Ma ville n’existe plus.

Ma ville est nostalgie. Elle se nourrit de souvenirs enfuis.

Ma ville est pleine de fantômes. Visages qui me renvoient à mon passé, à celle qui me berçait doucement et qui me fut enlevée un soir d’hiver.

Ma ville avale les lieux. Elle les remplace à un rythme effréné. Elle abreuve mon sentiment de perte.

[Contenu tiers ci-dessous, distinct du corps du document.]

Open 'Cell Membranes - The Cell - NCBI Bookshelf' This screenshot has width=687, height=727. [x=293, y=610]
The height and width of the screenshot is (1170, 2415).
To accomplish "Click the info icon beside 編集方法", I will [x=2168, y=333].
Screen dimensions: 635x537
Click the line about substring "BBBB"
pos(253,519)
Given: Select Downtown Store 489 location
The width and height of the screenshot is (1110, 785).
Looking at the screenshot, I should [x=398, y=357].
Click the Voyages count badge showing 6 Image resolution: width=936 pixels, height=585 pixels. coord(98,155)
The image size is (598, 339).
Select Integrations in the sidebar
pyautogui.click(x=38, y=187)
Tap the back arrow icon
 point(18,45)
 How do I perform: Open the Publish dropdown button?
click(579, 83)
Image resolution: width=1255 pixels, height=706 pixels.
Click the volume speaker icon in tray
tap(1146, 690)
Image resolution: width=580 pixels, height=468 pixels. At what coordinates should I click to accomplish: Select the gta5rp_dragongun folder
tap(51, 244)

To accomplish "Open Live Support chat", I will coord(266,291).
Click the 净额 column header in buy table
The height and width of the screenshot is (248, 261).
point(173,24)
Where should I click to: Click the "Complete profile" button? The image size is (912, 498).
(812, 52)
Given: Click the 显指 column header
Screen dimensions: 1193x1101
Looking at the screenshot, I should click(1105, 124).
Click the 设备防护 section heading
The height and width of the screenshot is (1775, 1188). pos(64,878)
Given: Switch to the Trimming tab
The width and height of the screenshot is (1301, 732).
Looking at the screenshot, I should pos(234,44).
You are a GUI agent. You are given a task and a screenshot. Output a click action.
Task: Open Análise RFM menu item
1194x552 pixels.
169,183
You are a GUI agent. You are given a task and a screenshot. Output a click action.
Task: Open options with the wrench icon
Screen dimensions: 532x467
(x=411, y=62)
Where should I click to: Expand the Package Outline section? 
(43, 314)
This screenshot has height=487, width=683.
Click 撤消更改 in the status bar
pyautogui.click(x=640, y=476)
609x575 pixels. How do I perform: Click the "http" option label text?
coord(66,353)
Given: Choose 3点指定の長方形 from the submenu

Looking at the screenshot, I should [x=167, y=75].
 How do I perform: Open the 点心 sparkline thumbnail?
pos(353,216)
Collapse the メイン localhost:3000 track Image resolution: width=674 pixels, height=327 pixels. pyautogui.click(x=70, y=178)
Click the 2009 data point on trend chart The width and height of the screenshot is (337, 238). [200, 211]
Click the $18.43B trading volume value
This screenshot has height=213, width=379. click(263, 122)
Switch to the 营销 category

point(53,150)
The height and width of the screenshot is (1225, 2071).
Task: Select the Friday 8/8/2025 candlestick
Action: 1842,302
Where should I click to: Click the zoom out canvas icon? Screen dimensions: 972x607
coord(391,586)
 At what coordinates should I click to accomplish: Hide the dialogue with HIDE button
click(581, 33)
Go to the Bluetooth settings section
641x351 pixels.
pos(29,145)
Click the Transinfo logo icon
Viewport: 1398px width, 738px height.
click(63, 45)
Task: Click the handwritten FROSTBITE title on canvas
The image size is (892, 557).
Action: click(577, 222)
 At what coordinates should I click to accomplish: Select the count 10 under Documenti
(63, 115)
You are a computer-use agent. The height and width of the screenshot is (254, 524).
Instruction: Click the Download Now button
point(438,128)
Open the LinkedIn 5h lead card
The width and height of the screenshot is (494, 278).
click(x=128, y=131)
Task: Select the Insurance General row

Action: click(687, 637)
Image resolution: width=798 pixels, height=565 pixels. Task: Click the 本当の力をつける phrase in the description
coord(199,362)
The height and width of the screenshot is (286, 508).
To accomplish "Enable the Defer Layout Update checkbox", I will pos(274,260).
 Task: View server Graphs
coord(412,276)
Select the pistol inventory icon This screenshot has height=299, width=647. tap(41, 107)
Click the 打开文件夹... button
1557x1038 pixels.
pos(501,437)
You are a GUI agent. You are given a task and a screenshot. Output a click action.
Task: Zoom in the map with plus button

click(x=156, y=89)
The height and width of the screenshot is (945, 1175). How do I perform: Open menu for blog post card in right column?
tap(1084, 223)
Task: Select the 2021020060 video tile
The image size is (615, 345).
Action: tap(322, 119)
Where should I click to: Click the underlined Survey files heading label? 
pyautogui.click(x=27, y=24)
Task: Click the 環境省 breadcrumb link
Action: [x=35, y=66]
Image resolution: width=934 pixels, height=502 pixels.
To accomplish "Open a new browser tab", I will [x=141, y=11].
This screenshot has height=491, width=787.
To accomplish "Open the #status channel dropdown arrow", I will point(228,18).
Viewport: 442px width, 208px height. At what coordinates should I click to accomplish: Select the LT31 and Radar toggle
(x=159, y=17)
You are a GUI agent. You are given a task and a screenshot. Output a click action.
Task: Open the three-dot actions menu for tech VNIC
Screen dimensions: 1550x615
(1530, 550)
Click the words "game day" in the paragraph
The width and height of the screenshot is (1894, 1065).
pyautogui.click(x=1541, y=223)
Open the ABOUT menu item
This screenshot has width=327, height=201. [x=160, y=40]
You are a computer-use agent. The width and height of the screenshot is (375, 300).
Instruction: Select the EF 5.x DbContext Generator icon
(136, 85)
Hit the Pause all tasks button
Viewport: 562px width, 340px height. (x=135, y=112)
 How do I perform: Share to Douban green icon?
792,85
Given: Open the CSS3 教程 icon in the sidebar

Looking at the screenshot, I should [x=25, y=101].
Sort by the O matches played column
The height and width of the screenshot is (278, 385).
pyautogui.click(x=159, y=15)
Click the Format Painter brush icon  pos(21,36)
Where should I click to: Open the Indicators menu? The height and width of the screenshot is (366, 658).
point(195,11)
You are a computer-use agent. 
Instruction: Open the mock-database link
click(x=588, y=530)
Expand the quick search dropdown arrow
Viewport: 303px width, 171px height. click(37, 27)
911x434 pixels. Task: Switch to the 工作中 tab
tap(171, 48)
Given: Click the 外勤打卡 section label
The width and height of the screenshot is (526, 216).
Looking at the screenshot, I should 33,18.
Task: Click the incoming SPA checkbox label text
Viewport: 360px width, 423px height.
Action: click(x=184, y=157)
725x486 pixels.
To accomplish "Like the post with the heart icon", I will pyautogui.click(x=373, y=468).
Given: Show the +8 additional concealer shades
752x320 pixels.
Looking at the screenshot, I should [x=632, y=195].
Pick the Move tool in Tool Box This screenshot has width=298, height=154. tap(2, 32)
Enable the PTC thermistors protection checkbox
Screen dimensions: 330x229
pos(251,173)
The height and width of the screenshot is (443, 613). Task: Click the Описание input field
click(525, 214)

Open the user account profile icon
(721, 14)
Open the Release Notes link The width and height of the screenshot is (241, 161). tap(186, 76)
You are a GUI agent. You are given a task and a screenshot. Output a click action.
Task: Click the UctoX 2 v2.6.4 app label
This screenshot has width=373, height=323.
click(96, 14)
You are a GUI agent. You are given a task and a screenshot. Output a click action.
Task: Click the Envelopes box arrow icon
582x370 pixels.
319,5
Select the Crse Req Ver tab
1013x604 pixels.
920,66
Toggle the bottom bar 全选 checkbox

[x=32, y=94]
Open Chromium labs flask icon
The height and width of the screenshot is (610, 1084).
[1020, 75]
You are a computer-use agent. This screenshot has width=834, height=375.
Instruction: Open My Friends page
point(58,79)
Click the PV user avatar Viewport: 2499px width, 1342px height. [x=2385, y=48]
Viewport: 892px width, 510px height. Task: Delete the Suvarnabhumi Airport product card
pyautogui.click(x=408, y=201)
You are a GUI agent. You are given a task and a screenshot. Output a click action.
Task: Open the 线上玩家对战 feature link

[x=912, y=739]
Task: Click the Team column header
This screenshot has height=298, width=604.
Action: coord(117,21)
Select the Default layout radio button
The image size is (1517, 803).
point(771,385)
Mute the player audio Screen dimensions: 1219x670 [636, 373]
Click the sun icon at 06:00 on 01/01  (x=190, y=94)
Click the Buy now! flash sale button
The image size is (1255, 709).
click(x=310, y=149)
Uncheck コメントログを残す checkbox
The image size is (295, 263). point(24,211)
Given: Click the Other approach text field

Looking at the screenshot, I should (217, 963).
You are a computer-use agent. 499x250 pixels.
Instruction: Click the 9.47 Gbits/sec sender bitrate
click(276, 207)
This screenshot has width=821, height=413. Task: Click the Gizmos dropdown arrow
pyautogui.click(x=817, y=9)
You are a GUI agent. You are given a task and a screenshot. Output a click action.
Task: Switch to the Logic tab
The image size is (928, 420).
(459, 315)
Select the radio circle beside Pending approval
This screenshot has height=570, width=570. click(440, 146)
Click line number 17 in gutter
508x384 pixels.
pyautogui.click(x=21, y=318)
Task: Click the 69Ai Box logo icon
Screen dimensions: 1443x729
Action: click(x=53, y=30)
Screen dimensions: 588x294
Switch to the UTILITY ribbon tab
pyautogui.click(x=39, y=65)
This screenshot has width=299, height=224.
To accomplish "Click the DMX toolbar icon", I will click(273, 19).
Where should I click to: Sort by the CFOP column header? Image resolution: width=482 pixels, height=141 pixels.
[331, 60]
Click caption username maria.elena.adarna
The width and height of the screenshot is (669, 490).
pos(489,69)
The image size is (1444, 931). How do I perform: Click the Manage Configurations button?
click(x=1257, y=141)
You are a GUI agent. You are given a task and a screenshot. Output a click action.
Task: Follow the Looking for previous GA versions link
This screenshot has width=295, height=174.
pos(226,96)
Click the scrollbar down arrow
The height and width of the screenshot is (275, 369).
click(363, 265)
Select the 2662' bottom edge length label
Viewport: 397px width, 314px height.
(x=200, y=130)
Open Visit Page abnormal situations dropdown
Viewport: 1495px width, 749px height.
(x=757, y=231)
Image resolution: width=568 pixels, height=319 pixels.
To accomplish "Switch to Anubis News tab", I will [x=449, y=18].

Ma ville avale les hommes. Ceux qui travaillaient torse et bras nus au cœur du District 1 et dont on ne veut plus.

Ma ville avale les femmes. Celles qui portaient l’áo dài dans les matins clairs et qui arborent désormais des talons hauts.

Les regards et les sourires d’antan se dérobent.

Les pagodes disparaissent derrière des immeubles, toujours plus hauts, toujours plus modernes.

Les escaliers coloniaux croupissent dans des bâtiments désuets et attendent leur dernier jour sous des couches de poussière.

Ma ville n’existe plus.

Alors chaque jour qui passe, je la contemple plus intensément. Je voudrais qu’elle s’ancre à jamais dans mon regard. Pour fixer dans mon cœur ce qui est voué à la destruction.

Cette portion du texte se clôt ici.